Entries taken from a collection
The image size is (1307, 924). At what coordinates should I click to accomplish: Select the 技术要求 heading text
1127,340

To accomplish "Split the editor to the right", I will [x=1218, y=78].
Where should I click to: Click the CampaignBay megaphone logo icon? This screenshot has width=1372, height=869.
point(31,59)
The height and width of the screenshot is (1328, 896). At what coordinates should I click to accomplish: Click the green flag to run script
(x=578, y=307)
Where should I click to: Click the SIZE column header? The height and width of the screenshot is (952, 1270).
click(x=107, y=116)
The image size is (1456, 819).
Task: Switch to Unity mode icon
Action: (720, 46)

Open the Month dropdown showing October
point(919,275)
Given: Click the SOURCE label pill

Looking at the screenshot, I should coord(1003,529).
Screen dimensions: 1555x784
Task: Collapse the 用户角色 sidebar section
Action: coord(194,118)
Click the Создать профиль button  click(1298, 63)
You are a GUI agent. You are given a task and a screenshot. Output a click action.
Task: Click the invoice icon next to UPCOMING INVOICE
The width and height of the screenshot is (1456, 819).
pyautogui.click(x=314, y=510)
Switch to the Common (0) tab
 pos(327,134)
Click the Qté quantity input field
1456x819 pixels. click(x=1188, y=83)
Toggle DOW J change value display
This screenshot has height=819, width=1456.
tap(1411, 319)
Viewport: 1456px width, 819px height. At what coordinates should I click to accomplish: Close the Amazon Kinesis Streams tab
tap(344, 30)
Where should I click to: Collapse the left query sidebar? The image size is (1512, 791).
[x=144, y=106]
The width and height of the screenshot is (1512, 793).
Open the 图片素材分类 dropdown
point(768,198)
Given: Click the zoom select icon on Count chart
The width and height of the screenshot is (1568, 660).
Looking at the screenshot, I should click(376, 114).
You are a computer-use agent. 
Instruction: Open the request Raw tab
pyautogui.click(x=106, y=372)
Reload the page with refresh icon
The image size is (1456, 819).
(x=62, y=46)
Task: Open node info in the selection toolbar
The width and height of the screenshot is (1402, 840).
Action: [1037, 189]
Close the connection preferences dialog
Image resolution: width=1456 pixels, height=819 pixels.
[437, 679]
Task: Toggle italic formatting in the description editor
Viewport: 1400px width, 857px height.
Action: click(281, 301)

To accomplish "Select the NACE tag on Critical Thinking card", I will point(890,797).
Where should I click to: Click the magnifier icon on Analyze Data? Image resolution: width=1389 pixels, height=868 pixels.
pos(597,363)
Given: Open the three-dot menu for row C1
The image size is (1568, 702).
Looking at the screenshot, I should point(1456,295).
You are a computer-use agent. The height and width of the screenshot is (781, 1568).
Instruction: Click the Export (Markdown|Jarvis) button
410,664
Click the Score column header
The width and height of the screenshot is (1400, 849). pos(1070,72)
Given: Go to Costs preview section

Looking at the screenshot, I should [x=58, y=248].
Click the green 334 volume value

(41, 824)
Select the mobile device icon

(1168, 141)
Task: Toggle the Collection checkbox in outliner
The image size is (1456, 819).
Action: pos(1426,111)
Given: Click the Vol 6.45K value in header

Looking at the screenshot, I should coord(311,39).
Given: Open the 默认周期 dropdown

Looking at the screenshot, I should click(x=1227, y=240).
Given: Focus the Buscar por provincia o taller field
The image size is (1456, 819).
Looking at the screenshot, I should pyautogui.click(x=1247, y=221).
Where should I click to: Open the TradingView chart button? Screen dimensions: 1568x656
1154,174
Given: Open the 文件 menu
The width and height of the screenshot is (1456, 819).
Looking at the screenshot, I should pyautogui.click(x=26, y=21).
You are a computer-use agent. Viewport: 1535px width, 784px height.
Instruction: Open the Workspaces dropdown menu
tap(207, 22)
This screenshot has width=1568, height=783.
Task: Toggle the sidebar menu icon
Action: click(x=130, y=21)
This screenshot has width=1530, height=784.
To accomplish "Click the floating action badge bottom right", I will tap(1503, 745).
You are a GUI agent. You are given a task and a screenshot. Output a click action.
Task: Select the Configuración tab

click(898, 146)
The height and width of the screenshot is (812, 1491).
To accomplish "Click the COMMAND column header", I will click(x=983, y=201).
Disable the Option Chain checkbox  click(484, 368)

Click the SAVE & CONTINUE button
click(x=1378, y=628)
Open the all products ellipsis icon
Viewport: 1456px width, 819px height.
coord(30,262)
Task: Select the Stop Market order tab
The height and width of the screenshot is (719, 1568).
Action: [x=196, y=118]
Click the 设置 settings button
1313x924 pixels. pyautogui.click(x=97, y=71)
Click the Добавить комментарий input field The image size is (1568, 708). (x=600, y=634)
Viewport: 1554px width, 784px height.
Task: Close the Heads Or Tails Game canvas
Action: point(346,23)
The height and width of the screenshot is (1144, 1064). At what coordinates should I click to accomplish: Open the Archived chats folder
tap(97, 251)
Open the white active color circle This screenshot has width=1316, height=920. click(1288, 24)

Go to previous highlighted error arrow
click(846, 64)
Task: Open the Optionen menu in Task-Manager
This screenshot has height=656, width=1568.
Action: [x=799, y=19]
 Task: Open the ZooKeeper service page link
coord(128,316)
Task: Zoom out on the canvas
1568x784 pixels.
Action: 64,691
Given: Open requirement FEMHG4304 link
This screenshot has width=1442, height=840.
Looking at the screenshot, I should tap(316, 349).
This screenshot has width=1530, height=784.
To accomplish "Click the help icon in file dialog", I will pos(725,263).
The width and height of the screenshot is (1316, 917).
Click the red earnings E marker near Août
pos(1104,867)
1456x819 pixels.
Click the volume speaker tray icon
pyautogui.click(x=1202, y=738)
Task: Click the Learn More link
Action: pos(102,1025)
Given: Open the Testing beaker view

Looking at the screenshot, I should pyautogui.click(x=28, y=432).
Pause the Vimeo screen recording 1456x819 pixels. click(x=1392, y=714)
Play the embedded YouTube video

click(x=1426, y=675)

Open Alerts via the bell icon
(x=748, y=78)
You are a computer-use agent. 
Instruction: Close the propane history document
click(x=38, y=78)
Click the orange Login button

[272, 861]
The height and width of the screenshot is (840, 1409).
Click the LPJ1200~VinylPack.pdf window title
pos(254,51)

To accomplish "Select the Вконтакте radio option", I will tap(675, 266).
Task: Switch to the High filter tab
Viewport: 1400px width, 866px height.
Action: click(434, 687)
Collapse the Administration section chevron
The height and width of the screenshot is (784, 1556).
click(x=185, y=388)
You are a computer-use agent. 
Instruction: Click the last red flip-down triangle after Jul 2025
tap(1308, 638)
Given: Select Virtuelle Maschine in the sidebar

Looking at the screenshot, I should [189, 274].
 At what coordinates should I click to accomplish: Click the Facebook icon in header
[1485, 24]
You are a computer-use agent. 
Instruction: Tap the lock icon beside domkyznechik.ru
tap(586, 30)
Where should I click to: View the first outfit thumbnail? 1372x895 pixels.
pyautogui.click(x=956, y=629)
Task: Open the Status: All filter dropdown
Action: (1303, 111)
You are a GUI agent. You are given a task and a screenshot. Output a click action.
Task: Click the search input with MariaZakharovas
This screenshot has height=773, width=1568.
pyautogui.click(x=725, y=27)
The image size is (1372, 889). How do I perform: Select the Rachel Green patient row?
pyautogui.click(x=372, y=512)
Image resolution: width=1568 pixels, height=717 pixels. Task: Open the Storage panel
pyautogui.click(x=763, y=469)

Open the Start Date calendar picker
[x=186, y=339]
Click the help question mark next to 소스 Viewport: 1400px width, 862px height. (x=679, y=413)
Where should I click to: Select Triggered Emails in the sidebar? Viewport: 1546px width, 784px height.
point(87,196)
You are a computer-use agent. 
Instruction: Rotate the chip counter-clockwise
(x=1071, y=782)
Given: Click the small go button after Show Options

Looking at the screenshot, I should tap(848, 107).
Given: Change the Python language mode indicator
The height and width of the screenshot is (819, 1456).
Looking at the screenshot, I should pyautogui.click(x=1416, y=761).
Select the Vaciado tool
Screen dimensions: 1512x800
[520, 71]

> Activity
Copy out all lines from the records where the word "next" appears.

> Task solution
Task: Click the invoice icon next to UPCOMING INVOICE
Click the help question mark next to 소스 Viewport: 1400px width, 862px height. (x=679, y=413)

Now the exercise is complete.